» Exercise brief
Gather every line of the entries that includes the word "agent".

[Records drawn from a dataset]
··········

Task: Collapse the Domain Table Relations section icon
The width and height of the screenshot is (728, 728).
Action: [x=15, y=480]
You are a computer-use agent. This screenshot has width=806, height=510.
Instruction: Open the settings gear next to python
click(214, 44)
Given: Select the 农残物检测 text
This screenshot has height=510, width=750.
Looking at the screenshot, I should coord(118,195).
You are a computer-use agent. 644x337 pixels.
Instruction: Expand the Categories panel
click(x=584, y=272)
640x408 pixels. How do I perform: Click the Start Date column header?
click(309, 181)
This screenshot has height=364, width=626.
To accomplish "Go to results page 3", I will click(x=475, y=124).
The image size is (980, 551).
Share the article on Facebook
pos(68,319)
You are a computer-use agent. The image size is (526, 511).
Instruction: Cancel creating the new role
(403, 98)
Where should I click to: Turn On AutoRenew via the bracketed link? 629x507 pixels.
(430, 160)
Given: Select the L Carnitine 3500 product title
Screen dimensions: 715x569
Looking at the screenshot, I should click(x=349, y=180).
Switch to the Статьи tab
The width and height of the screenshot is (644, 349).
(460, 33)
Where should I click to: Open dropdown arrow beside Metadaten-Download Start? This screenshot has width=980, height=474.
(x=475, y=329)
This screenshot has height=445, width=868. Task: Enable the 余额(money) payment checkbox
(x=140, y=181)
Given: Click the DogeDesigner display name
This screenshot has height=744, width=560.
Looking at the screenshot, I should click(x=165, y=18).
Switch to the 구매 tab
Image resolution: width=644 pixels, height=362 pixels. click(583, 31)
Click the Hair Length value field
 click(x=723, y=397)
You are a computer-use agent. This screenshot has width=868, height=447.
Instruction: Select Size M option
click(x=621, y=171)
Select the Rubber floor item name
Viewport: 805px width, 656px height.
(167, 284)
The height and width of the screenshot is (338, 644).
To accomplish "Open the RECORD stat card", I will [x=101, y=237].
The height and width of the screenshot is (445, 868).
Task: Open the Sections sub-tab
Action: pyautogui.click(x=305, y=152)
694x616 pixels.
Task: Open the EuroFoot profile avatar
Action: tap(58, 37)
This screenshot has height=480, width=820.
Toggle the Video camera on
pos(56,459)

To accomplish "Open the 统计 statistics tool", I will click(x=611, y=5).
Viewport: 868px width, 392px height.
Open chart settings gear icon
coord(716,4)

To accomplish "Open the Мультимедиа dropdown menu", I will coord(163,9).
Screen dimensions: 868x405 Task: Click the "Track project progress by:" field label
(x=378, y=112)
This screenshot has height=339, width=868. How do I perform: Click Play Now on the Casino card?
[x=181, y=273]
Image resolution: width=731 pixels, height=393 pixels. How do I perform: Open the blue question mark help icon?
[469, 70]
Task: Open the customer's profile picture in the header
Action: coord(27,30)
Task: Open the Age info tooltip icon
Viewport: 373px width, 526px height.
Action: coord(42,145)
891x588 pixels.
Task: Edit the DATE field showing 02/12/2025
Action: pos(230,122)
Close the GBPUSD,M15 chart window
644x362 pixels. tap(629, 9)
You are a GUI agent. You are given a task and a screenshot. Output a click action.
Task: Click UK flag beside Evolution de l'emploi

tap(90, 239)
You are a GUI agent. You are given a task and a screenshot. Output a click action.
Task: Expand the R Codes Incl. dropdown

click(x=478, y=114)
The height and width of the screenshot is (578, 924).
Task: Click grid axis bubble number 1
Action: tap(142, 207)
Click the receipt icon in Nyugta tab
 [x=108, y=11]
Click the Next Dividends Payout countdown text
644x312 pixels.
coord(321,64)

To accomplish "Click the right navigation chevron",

··········

» Exercise response
You are a computer-use agent. This screenshot has width=806, height=510.
You are a computer-use agent. 644x337 pixels.
You are a computer-use agent. The image size is (526, 511).
You are a computer-use agent. This screenshot has width=868, height=447.
You are a GUI agent. You are given a task and a screenshot. Output a click action.
You are a GUI agent. You are given a task and a screenshot. Output a click action.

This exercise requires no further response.